A YEAR OF LIVING DANGEROUSLY AND IN SOLIDARITY WITH OTHERS

When the authorities imposed strict health measures and restrictions to movement in March of last year, homeless people found themselves in a very difficult situation: going to the soup kitchens where they received their only daily meal became an almost impossible feat for them. Then, just a few days after the outbreak was declared, a strong earthquake struck Zagreb, leaving many without a roof over their head. Sanja Blažeković, the spokesperson for the Croatian Homeless Network, told us about how a Facebook post from her NGO prompted hundreds of thousands of her fellow citizens to help the most vulnerable people in society...

What prompted you to start your project or initiative?

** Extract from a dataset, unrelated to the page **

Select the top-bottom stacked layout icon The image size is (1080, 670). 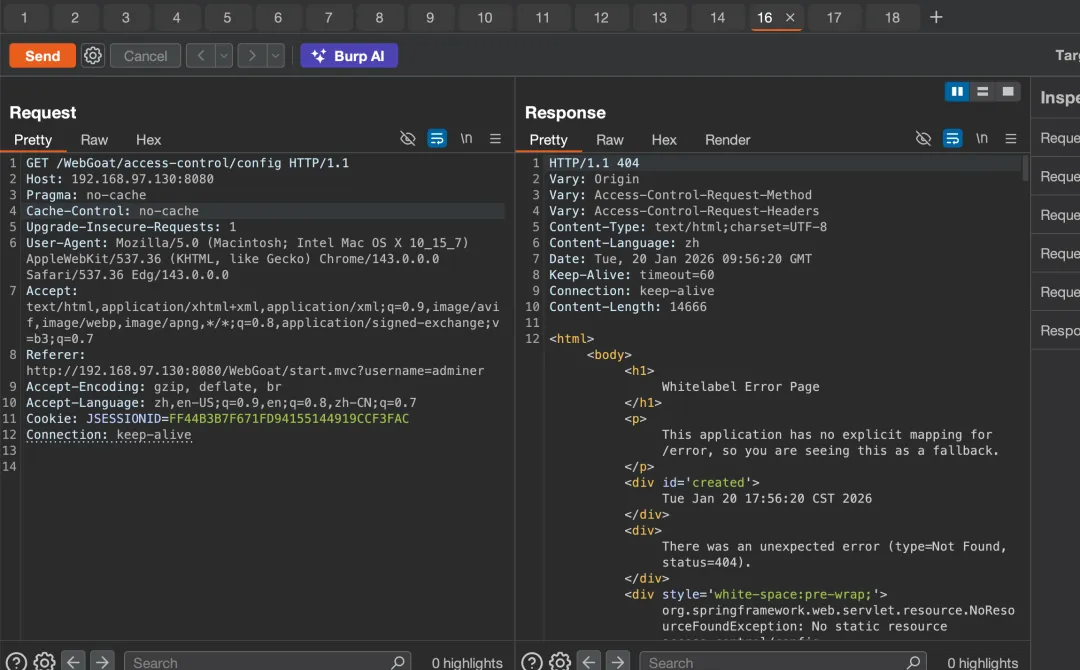pos(983,92)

With the outbreak of coronavirus in Croatia and the introduction of health measures, the difficulties and problems faced by homeless people and those with no access to temporary accommodation became significantly worse. Due to their living conditions, homeless people were unable to observe either the compulsory measures put in place or those that were recommended (such as maintaining personal hygiene or wearing masks). The suspension of public transport prevented the majority of homeless people from going to the soup kitchens where they would receive their only daily meal. The earthquake that struck Zagreb made the situation even worse, as it damaged homeless shelters. Members of the Croatian Homeless Network in other cities across Croatia also faced a similar situation as a result of the pandemic. Despite frequent appeals, homeless people and people at risk of homelessness received little attention from national and local authorities during this period. The problems faced by homeless people prompted us to organise activities that would make it easier for them to survive the current situation.

How has your project been received? Have you obtained any feedback from the people you helped? (Can you give us an example, if you have any?)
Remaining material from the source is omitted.